PIMA COUNTY, Ariz. — In another attempt at criminal justice reform, Pima County is tackling homelessness through a permanent supportive housing program. The county is giving $2.5 million, over two years, to agencies willing to provide permanent housing for a minimum of 150 people. But it is also another way to help those with mental health issues and homelessness stay out of jail and recover in a more stable environment.
"There is a population in our jail who are non-violent offenders, who may have mental health or behavioral health issues. And really, the jail is not the best place for them," said Terrance Cheung, the director of Justice Reform Initiatives for Pima County.
The program is for a minimum of 150 people who need help especially housing. The criteria, "Somebody who's been in jail more than twice in one year, they should have a mental health or behavioral health issue, are considered low income and don't have stable housing," said Cheung.
And in the language of this program, unstable housing means anything from couch surfing to living on the streets. Cheung says stabilized housing is the first step in getting someone to become successful.
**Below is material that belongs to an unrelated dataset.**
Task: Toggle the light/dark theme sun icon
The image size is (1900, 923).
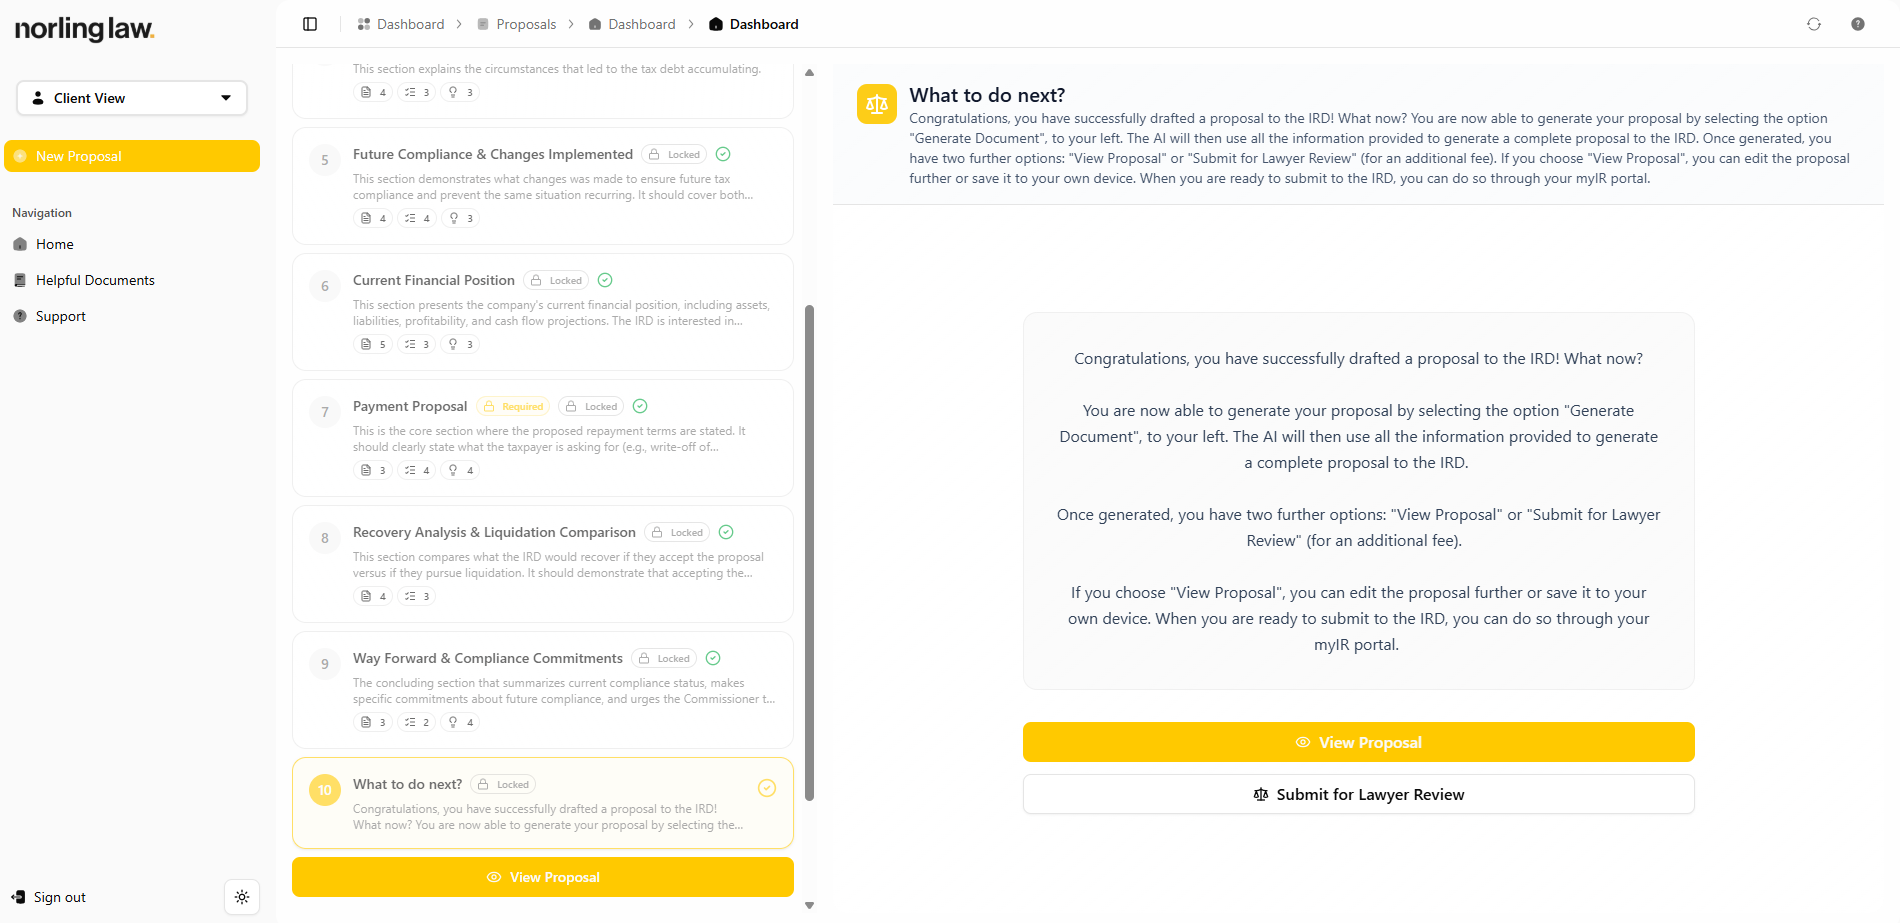Action: coord(242,897)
After stable housing is implemented, wrap around service can be available to those trying to get back on their feet, such as job training and education.
"This is the first kind of county-funded program, that we know of in the state, where we're doing first, the 24/7 wrap-around services and then we're adding to that a really quality program evaluation so that we're able to determine are we having the successes that we want to have," said Cheung.
Similar programs have had success in other locations including Denver, Santa Clara County, California and Salt Lake City. These locations saw a 91-percent reduction in chronic homelessness after implementing a permanent supportive housing model more than a decade ago.
The deadline for non-profits to apply for this program is January 11. Agencies like service providers and non-profits, among others, can apply. Applications are available online at vendors.pima.gov.